Collected data entries:
##############################

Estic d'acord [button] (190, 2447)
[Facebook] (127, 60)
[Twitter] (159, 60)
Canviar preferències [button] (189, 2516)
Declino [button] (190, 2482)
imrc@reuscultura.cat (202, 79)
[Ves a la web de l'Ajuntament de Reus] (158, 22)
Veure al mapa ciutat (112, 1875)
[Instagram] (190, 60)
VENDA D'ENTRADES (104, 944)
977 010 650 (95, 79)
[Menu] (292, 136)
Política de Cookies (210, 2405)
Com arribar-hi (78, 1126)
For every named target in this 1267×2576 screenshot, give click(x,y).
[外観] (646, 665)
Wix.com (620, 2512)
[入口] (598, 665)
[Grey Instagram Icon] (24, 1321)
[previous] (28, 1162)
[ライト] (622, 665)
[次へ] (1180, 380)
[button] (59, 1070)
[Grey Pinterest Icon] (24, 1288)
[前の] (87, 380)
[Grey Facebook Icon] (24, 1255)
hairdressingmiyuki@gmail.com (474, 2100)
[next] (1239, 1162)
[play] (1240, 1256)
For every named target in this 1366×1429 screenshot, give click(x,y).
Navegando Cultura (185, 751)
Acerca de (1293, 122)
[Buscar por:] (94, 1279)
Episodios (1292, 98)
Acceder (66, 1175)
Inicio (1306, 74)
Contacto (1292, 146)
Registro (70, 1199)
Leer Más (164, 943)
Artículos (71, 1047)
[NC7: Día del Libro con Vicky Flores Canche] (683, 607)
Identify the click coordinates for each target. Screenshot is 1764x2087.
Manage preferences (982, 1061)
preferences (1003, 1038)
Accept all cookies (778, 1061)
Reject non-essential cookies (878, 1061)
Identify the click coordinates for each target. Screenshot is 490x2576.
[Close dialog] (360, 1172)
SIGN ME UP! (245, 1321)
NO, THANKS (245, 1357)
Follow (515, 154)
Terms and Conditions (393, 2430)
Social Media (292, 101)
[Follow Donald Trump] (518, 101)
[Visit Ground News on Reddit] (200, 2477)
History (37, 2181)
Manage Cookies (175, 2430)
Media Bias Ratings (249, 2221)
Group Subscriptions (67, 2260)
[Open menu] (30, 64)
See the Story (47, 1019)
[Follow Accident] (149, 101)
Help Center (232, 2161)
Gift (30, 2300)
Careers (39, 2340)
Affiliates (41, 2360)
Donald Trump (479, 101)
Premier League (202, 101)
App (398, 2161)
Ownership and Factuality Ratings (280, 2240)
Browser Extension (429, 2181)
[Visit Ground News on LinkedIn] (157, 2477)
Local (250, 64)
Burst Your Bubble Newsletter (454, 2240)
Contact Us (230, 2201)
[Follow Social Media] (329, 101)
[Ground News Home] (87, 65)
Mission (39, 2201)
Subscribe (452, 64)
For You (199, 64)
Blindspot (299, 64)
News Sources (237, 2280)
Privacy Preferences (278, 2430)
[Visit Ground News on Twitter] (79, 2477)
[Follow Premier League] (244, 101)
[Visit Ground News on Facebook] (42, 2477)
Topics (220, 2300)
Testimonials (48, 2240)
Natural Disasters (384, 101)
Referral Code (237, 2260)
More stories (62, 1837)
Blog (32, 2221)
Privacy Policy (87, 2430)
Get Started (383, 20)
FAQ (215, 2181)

##############################

_Task to carry out_. Gather from the records above every line containing the string "this".

_Task output_.
For every named target in this 1267×2576 screenshot, give click(x,y).
For every named target in this 1366×1429 screenshot, give click(x,y).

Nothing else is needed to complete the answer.